La grande diffusione del gioco ha fatto volare in borsa i titoli dell’azienda sviluppatrice, la Niantic, e della Nintendo, portando anche alla creazione di un nuovo modello di marketing. Dagli Stati Uniti arriva la possibilità per i commercianti di piazzare dei Pokémon nei propri negozi per attirare giocatori e magari convincerli a fare degli acquisti. Geniale. Qui in paese questa possibilità è stata usata da qualche simpaticone per sparare con una pistola giocattolo sul piccolo gruppetto formatosi.  Nessuna ferita ma solo tanta paura.

thumbnail_IMG-20160727-WA0015Come tutto ciò che è di successo anche Pokémon Go ha moltissimi detrattori. Alcuni lo considerano un gioco per bambini, per cui gli over 16 che ci giocano sono dei lattanti non maturati, altri lo ritengono una vera e proprio piaga sociale. Il gioco si sviluppa per le strade grazie alla realtà aumentata, per cui i giocatori sono costretti ad alzarsi dal divano e a farsi molti kilometri per poter avanzare di livello. Ma alcuni giocatori rimangono così assorti nella realtà virtuale da risultare troppi distratti e pericolosamente tra le nuvole. Per questo si è diffusa l’idea che questo gioco rappresenti il male, il segno della volontà autodistruttiva delle nuove generazioni. Il Codacons è arrivato persino ad interpellare il Ministero dei Trasporti per mettere al bando il gioco, ritenuto eccessivamente pericoloso. Nonostante l’avvertenza posta durante il caricamento, come fosse un pacchetto di sigarette, che recita:” Ricorda: durante il gioco presta sempre attenzione all’ambiente che ti circonda”. Se la situazione prima era buffa per i vari Pokémon sparsi per l’Italia ora diventa ridicola. “Pokémon Go attenta alla sicurezza degli utenti della strada”. Il bello è che veramente in Italia c’è una corrente di pensiero del genere. Le persone non hanno colpe o responsabilità. È colpa del gioco se qualcuno finisce con la macchina in un fosso. Quel qualcuno non è un povero imbecille, ma una vittima incosciente della malvagità della tecnologia. Il demonio oggi non si impossessa più dell’anima, ma dello smartphone. Che mi tocca vivere. Questa paradossale situazione in cui la responsabilità e della tecnologia e non delle persone mi imbarazza. Siamo veramente così idioti da farci vietare un gioco classificato per tutti dallo stato?! Non ce la faccio a pensare che possa accadere. La mia bassa fiducia nell’umanità crollerebbe ancora di più.

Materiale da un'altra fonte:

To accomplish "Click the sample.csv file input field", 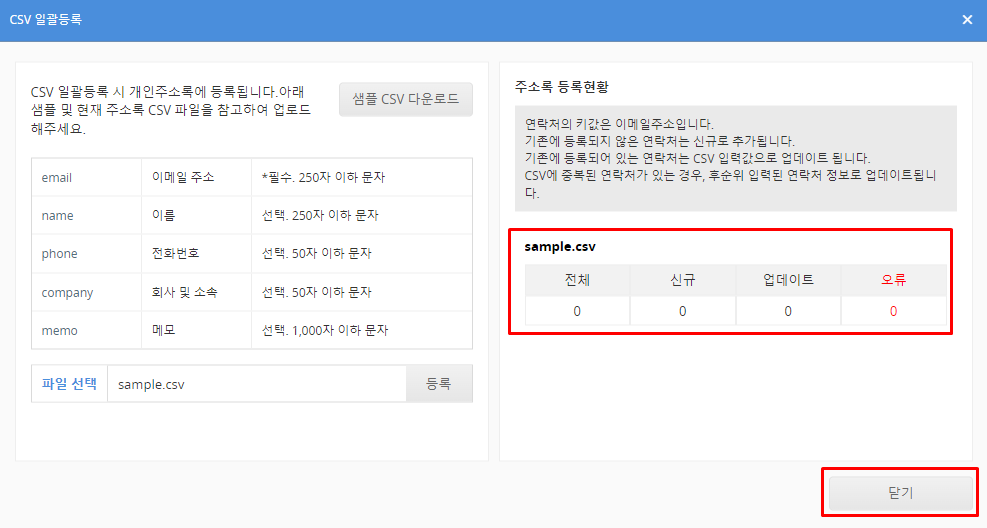I will [x=256, y=384].

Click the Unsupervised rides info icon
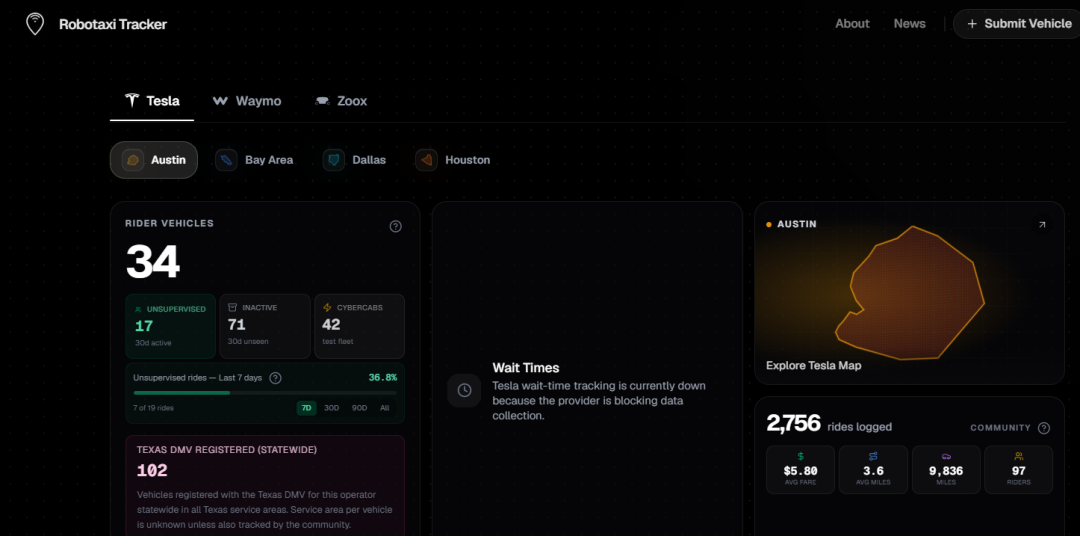[x=276, y=378]
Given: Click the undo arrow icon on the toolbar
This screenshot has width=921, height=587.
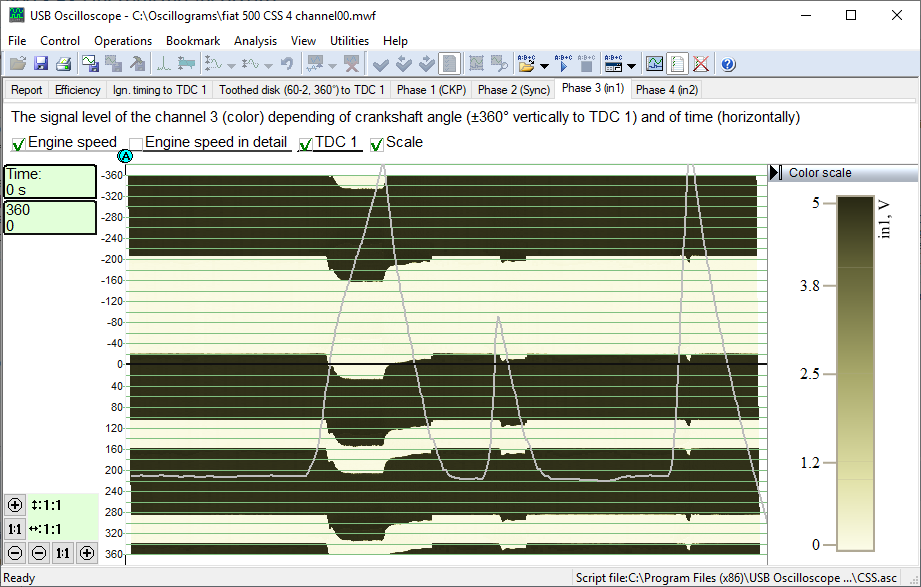Looking at the screenshot, I should [286, 63].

Questa difesa non ha nulla di personale -non sono un giocatore-  ma ritengo alquanto ingiusto che ci si accorga solo ora di quanto l’uso scorretto della tecnologia, e in particolare dei cellulari, sia pericoloso. La guida distratta è in Italia la prima causa di incidente, e non credo sia colpa di Pokémon Go, Facebook o Whatsapp, ma delle persone e della loro incapacità di guidare con prudenza.

Quindi se avete smesso di giocare per sembrare più svegli o meno imprudenti riprendete in mano il vostro cellulare, e con prudenza, andate e divertitevi. E se andrete a sbattere contro un palo o sotto una macchina la colpa sarà solo vostra e non dei Pokémon.